REQUIRED WORK – The lines to be extracted begin at the line containing "You are a GUI" and end at the last line of the data below; copy them exactly and leave out the pictures.

────────

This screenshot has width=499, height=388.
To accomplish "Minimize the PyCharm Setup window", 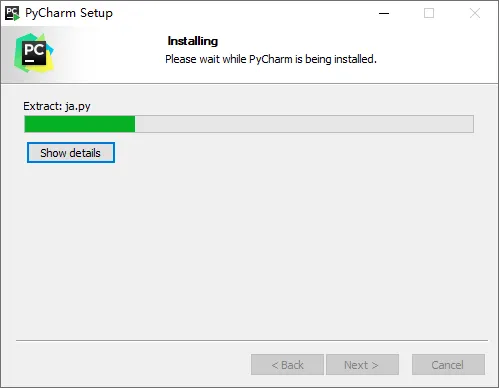I will (384, 13).
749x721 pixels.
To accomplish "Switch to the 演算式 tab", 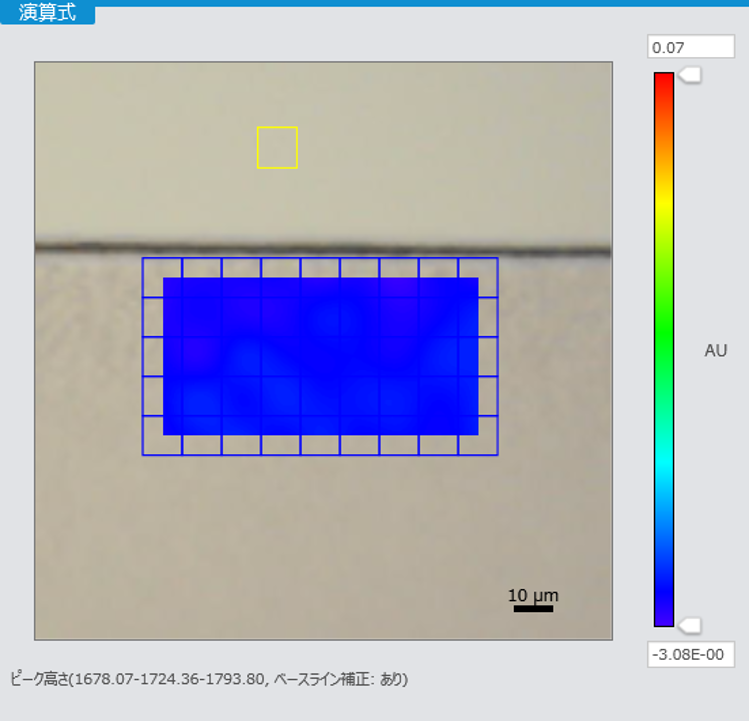I will click(x=47, y=13).

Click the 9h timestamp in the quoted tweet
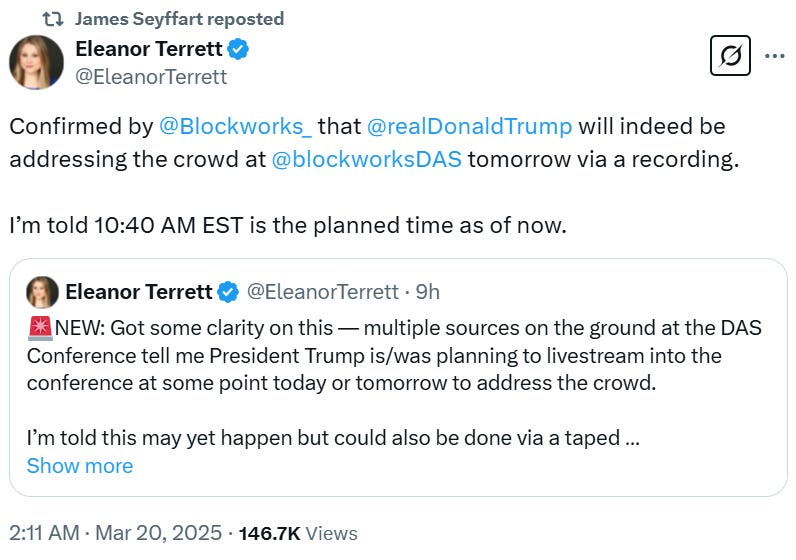(427, 292)
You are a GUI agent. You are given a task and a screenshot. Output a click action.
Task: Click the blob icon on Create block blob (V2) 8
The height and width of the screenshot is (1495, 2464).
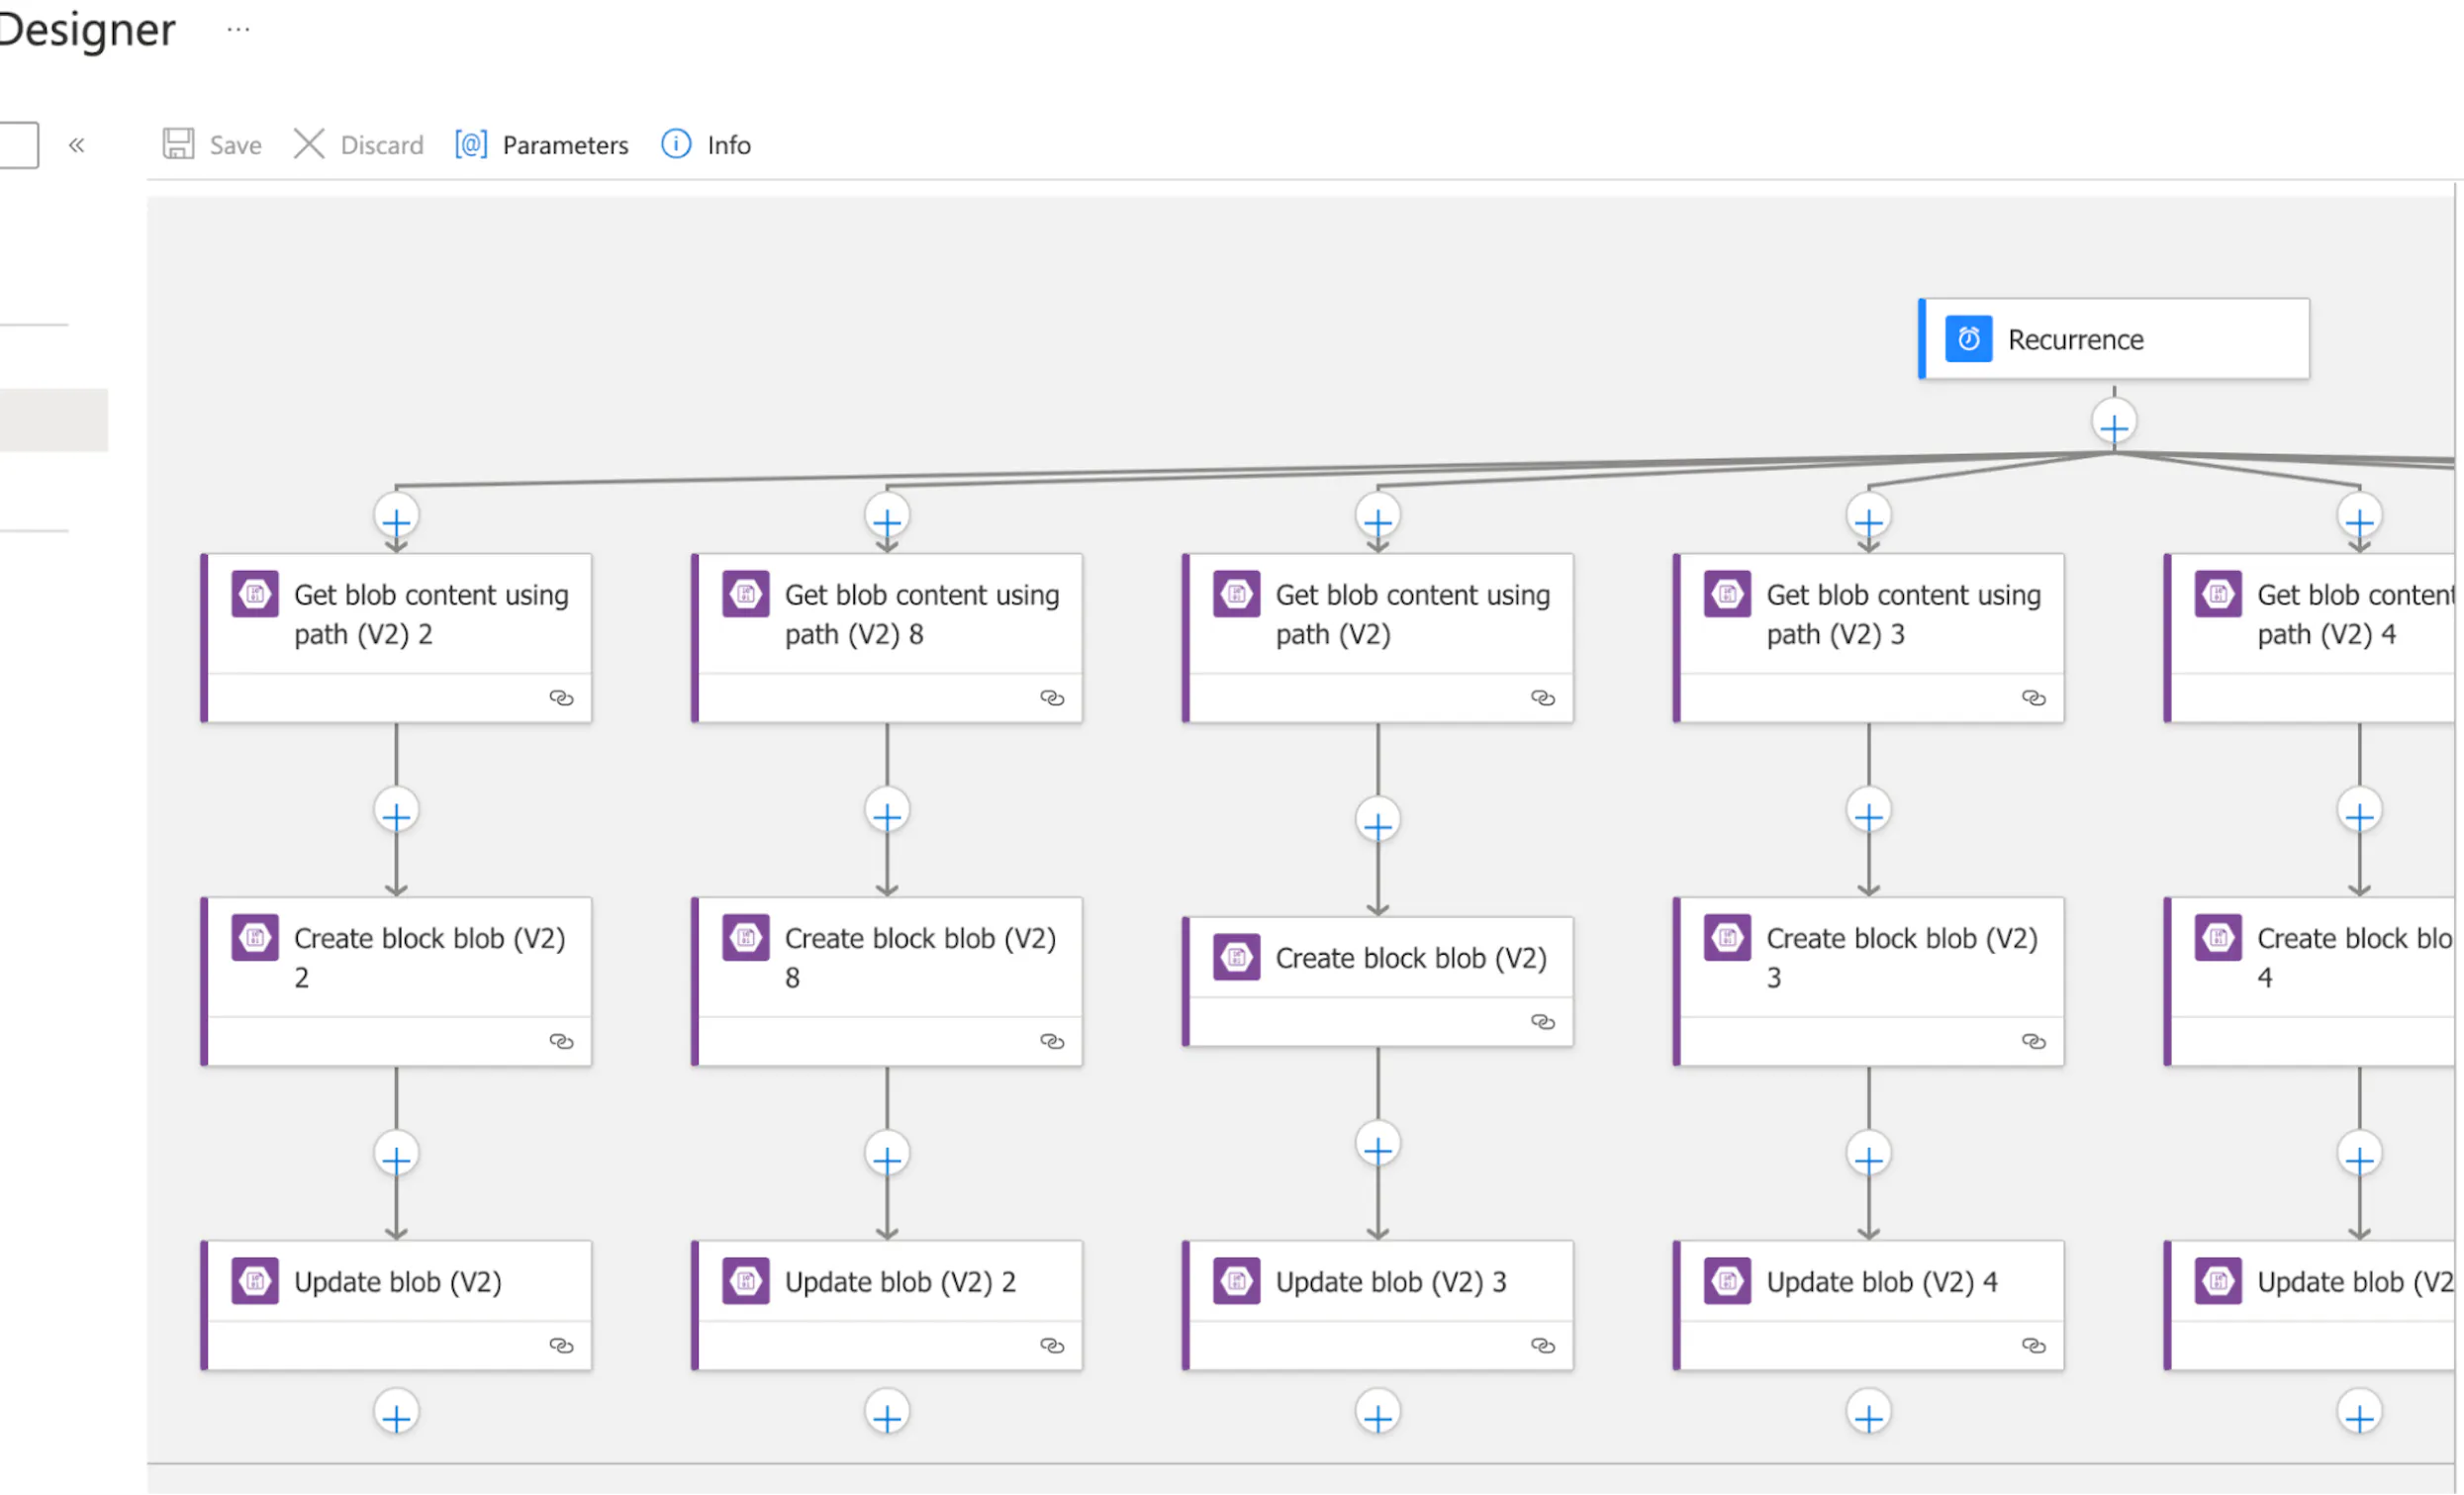745,937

────────

REPLY –
You are a GUI agent. You are given a task and a screenshot. Output a click action.
Task: Click the blob icon on Create block blob (V2) 8
The height and width of the screenshot is (1495, 2464).
745,937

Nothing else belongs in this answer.